__YOUR INSTRUCTIONS__
Write out the listing below without any changes, beginning with the line that contains "label: Collections Overview" and ending with the line that contains "781) label: ΟΚ", both lines included.

--- START DATA SHOWN ---

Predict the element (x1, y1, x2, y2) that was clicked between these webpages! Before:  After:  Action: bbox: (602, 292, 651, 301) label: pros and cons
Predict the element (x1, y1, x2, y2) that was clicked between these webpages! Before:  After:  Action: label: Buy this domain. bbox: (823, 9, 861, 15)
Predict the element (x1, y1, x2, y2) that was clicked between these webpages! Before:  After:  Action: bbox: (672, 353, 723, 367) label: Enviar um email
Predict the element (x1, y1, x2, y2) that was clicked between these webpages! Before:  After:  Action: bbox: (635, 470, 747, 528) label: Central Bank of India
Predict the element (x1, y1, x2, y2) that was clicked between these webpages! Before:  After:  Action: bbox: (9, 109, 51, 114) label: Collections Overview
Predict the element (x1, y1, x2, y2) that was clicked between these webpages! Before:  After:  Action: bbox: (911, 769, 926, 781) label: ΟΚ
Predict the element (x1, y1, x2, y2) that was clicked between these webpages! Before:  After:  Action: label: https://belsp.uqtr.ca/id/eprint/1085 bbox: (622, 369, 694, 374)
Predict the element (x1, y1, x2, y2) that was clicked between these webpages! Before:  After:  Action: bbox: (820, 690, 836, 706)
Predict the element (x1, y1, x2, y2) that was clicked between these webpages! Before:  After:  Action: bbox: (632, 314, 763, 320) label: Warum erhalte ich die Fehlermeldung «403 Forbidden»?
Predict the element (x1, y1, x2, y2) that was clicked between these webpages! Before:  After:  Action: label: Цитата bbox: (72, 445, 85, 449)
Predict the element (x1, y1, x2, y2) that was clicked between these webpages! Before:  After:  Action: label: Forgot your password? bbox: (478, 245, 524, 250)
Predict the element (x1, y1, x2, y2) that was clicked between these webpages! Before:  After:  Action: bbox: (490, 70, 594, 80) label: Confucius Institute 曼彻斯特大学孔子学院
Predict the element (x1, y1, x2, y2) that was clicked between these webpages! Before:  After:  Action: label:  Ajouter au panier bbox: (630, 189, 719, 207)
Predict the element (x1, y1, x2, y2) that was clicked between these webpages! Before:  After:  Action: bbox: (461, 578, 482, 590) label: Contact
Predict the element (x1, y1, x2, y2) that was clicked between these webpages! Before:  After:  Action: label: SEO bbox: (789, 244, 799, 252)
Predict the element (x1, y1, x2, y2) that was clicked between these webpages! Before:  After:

--- END DATA SHOWN ---

__PROBLEM SOLUTION__
Predict the element (x1, y1, x2, y2) that was clicked between these webpages! Before:  After:  Action: bbox: (9, 109, 51, 114) label: Collections Overview
Predict the element (x1, y1, x2, y2) that was clicked between these webpages! Before:  After:  Action: bbox: (911, 769, 926, 781) label: ΟΚ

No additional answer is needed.